Activity:
Set down every entry exactly as given. Pictures are to be left out.

Source material:
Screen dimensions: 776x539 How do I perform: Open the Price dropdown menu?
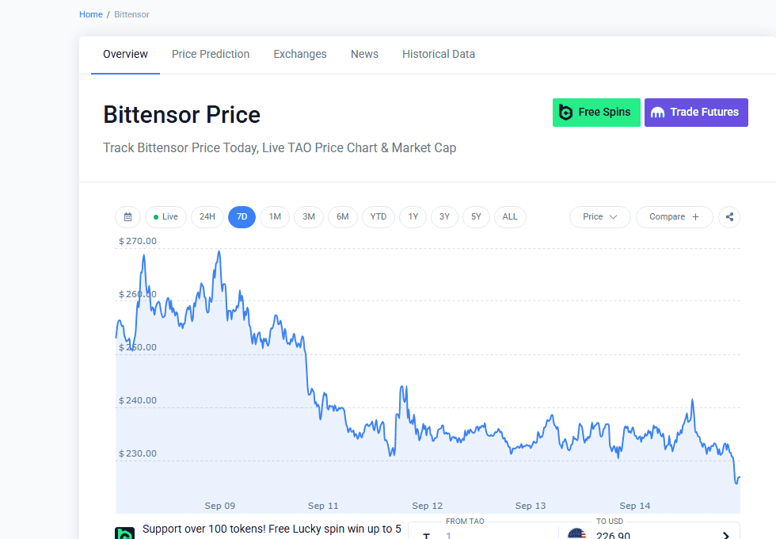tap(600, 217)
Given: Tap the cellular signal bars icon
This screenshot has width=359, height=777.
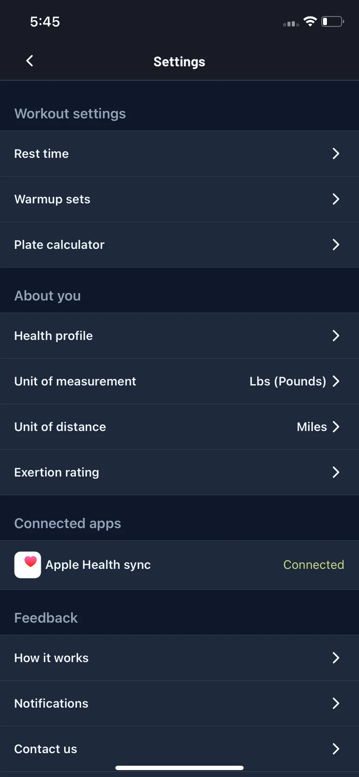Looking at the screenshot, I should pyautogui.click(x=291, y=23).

Your response:
Screen dimensions: 776x539 How do I perform: Open the Price dropdown menu?
tap(600, 217)
Given: Tap the cellular signal bars icon
This screenshot has width=359, height=777.
Looking at the screenshot, I should pyautogui.click(x=291, y=23).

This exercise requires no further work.